One of the oldest questions doing the round in developing economies is why doesn't Foreign Direct Investment (FDI) continue to flow in to countries where macroeconomic fundamentals are doing well. Countless seminars and think-tank deliberations try to pin-point the reasons and almost always come back with the common denomination factors: communications, port congestion and ease of doing business. The points are politely noted by the government, positive policy changes are highlighted and we're ready to move on till the next round of 'why' deliberations.
In the meantime we hear of new FDIs mainly in the free economic zones and the International Chamber of Commerce, Bangladesh (ICCB) suggesting the new investment is only that re-ploughed in the economy by existing operators.
The confusing part of it is when one considers the gains made in infrastructure sector and communications. Or, are we to view those as being detached from the necessity of business? In which case we have major cracks in the planning process.
When it comes to port congestion, how is it that the second largest exporter in the world of ready-made garments are getting their shipments out on time? But facts are facts as they are made to appear. Large-scale FDIs are unlikely unless returns on investment ratios are more favourable than others, manufacture for export only made easier and enough growth in the economy to support a strong consumer base exists.
Several businesses have made forays into the consumer segments with a mixed bag of success. Pran has recently signed up to supply products for Denmark and Sri Lanka. Akiz has bought into a Malaysian company while essentially jettisoning its tobacco interests to Japan Tobacco International. Moneys invested in increasing existing capacities are not considered new direct investment as these are plucked from a banking system that is creaking under mismanagement.
The long-term investments in power have not been visible with most of the success clearly due to quick supply rentals that are both limited in capacity and expensive.
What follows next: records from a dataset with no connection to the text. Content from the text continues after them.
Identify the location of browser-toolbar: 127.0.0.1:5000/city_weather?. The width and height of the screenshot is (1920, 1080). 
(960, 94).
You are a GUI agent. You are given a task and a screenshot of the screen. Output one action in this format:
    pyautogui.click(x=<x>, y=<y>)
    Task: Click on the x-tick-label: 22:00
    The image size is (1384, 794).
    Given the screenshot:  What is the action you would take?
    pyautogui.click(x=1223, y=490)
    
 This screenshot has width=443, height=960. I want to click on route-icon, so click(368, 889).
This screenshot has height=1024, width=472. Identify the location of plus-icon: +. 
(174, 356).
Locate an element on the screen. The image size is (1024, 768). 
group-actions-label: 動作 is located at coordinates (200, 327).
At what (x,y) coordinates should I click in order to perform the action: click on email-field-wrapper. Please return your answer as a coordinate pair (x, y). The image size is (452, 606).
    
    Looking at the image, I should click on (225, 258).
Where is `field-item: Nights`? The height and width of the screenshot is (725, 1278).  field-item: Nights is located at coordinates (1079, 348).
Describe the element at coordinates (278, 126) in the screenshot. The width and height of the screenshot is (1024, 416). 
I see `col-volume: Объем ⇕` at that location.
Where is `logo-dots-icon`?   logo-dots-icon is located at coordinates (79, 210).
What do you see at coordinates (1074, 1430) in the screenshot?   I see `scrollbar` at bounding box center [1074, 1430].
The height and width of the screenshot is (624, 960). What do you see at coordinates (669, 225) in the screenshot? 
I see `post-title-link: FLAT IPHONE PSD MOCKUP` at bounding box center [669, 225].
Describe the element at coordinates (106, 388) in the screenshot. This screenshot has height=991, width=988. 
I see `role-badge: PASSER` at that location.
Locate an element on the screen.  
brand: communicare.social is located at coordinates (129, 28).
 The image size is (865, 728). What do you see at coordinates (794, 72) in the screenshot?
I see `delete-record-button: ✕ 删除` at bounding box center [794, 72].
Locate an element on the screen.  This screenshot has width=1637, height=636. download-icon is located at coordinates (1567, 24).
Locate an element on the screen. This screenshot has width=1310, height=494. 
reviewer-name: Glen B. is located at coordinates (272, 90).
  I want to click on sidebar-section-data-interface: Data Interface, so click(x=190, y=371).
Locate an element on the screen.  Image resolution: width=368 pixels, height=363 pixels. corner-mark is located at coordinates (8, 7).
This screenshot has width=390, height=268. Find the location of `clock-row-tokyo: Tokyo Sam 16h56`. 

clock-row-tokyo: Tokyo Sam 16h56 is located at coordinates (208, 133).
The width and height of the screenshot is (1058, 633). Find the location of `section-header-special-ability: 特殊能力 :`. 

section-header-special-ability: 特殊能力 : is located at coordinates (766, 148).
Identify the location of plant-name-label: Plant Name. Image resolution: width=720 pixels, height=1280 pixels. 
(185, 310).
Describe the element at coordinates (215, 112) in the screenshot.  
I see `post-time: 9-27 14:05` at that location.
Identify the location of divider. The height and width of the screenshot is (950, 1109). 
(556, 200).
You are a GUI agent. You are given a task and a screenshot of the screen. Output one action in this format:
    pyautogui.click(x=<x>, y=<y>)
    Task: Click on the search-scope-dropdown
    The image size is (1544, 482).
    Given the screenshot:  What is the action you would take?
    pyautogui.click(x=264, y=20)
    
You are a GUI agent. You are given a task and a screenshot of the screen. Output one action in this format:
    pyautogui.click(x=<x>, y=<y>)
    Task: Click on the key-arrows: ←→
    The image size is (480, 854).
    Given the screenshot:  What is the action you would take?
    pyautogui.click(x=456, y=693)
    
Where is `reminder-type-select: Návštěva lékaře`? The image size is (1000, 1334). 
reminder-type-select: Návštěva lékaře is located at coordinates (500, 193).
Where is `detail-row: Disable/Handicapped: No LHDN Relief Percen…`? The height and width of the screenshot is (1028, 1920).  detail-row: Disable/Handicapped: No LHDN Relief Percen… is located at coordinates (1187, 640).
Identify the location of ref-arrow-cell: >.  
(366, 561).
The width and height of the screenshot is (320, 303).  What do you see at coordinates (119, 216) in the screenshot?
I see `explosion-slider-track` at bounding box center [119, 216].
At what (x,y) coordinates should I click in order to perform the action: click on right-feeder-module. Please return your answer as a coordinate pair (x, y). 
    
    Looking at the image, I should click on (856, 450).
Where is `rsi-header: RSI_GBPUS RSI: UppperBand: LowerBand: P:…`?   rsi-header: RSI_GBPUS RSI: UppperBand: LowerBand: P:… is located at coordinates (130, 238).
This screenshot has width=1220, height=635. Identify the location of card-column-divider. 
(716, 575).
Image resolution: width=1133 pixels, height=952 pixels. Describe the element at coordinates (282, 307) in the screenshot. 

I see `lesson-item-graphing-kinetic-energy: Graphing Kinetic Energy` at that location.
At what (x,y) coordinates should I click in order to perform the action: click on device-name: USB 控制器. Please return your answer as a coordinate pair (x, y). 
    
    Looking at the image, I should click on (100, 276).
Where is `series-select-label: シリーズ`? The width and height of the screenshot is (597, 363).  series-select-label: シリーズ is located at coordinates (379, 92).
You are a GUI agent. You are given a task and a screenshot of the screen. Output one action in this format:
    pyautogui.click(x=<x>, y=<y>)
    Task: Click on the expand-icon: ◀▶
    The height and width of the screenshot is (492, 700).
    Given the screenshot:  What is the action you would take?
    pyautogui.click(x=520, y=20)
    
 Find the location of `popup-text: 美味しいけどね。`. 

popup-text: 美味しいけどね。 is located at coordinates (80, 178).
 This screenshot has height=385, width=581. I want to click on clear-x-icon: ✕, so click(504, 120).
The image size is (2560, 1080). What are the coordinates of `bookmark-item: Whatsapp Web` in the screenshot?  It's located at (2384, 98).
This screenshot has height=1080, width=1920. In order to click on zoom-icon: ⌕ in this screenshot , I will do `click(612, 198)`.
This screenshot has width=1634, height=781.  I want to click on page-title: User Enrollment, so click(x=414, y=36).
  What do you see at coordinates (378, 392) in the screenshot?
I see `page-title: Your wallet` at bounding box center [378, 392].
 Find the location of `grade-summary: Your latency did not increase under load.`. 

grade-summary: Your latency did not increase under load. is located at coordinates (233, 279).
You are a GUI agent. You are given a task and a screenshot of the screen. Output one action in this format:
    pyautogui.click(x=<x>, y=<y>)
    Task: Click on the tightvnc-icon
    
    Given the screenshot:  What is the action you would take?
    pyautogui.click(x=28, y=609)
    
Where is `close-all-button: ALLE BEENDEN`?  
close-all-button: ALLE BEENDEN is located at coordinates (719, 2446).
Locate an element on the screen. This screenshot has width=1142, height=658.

The cost-benefit ratio has to be factored in before corporate debt on account of unpaid bills does not exacerbate private debt as well. The flip side of more capacity is that it can't be allowed to remain idle.
The megastructural projects have just taken too much time delaying the vital cog of connectivity with economic zones and regional connectivity. India is chortling with all the transit objectives realised and plans laid out. Their cost of transportation will be sliced to a third. But it's the others who do not benefit from such regional access that hesitate to come in.
Ease of doing business must provide for smoother repatriation of profits and thereby healthier foreign reserves than what we currently have. Nonsensical debate over illegal fund repatriation just comes up as a new barrier. Drain the swamp, clear the pipelines and let's move on.